─── PROVIDED DATA ───

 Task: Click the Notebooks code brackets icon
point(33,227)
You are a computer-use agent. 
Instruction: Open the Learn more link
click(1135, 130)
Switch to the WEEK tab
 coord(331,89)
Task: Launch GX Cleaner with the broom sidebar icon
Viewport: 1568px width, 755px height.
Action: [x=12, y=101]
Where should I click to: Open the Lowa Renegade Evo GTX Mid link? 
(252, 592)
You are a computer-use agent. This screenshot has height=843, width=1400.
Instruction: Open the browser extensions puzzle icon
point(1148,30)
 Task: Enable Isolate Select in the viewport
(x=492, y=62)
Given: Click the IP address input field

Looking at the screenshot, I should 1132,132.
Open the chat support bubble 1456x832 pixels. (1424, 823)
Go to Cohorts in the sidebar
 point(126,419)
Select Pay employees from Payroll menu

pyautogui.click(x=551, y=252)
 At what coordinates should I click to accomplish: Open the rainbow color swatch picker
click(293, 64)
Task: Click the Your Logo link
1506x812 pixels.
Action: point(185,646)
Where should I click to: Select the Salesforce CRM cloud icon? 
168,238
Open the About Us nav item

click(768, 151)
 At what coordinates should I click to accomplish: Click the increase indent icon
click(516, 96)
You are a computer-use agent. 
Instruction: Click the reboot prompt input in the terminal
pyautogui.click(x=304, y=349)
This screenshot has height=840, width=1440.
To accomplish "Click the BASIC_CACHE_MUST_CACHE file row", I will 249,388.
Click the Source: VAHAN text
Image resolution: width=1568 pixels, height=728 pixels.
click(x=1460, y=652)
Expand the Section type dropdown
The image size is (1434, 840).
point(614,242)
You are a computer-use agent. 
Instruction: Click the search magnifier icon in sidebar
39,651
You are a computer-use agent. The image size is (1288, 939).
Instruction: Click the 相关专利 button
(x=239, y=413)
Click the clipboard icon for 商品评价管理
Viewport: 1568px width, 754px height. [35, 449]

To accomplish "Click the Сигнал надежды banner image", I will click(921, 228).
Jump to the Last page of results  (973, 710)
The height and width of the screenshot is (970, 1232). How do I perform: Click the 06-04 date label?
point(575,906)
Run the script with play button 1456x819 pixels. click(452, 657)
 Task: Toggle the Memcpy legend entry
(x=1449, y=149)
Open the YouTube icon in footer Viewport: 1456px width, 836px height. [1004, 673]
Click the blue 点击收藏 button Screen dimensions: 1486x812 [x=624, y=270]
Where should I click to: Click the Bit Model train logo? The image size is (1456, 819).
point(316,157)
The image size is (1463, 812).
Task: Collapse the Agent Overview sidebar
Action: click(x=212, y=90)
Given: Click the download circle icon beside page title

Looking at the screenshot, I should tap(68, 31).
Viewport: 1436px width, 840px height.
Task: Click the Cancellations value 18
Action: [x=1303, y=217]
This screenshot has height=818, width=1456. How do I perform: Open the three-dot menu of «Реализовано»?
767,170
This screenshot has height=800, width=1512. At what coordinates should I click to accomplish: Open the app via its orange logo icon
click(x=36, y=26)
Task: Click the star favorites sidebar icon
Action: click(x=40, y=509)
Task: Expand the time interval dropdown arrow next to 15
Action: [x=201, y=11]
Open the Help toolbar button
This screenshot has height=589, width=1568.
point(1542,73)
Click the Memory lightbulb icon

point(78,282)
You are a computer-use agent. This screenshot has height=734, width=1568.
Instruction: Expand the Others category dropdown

───

THE PROBLEM
All lines with the word "will" are needed; pull them from the entries and copy each.

RESPONSE AREA
To accomplish "Click the BASIC_CACHE_MUST_CACHE file row", I will 249,388.
To accomplish "Click the Сигнал надежды banner image", I will click(921, 228).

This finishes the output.